- [Extract provided]:
Grouped data from Pandas. Image by the author.

And next is the Spark Code. Notice how the second snippet is very similar to the Pandas’ syntax with a dictionary.

Another observation is that for the mean() function we are not using F.mean, but we use it for F.max and F.median. The reason is because all the wrangling functions are in the module pyspark.sql.functions.

At the beginning of our code, we imported mean separately ( from pyspark.sql.function import mean)and the others we just imported as from pyspark.sql import functions as F. So, we must call F. for those not imported separately. This rule is just like regular module importing rules in Python code.

# Grouping in Spark
 (df #dataset
 .groupBy('housing_median_age') #grouping
 .agg(mean('median_house_value').alias('median_house_value')) #aggregation func
 .sort('housing_median_age') #sort
 .show()#display
)

# Grouping different variables in Spark
(df #dataset
 .groupBy('housing_median_age') #grouping
 .agg(mean('median_house_value').alias('median_house_value'), #aggregation funcs
      F.max('population').alias('population'),
      F.median('median_income').alias('median_income'))
 .sort('housing_median_age') #sort
 .show() #display
)

Grouped data from Spark. Image by the author.

Another comment to make is that aggregation functions in PySpark will change the variable name in the output. So, for example, the name of the output would be mean('median_house_value') if we had not used the .alias() function to rename the output column.

Replacing

To replace values, there are different ways to do that using Pandas. In the next code, we are using a combination of .assign and .where.

# Replacing values in Pandas
(dfp #dataset
 .assign(housing_median_age= 
         dfp['housing_median_age'].where(dfp.housing_median_age > 15, 
         other="potential buy") ) #assign replaced values to variable
 )

Replaced values with Pandas. Image by the author.

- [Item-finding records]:
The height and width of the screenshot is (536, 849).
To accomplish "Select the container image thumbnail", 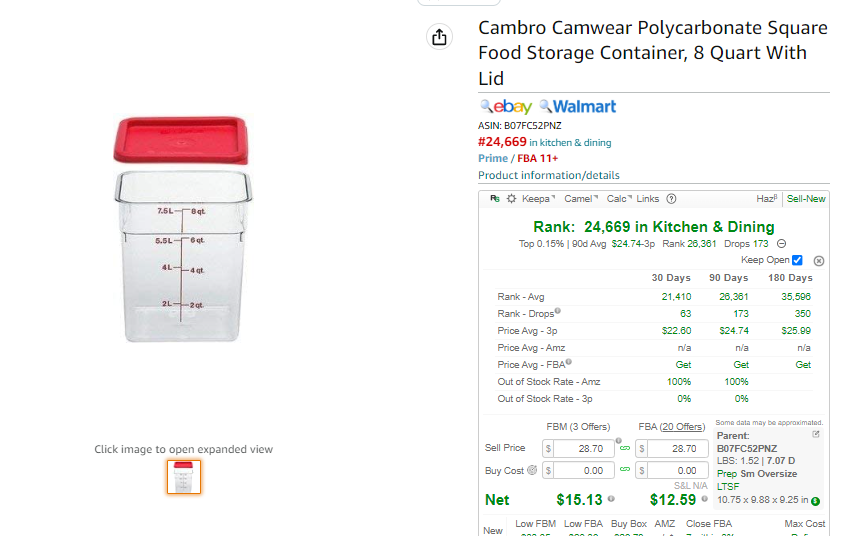I will (184, 477).
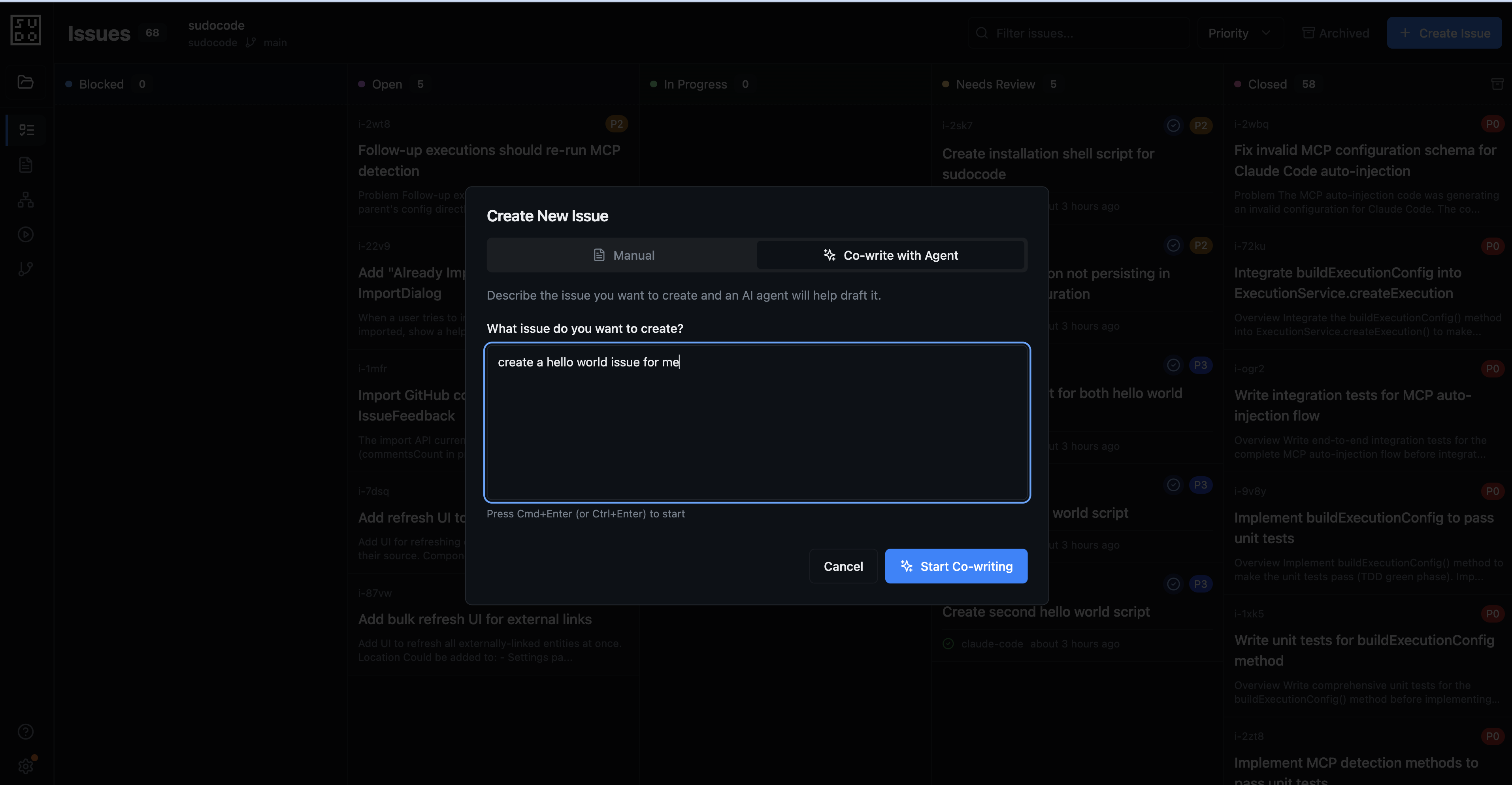Open the executions play icon in the sidebar
The image size is (1512, 785).
click(x=26, y=234)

- [Job A]: According to the Pandas and Spark excerpt, which module holds all the wrangling functions?
- [Job B]: List every dataset column name that appears in the Spark code of the Pandas and Spark excerpt.
- [Job C]: From the Pandas and Spark excerpt, write out the stretch from "Grouped data from Spark." through "of .assign and .where." word for word.

- [Correct response A]: pyspark.sql.functions

- [Correct response B]: housing_median_age, median_house_value, population, median_income

- [Correct response C]:
Grouped data from Spark. Image by the author.

Another comment to make is that aggregation functions in PySpark will change the variable name in the output. So, for example, the name of the output would be mean('median_house_value') if we had not used the .alias() function to rename the output column.

Replacing

To replace values, there are different ways to do that using Pandas. In the next code, we are using a combination of .assign and .where.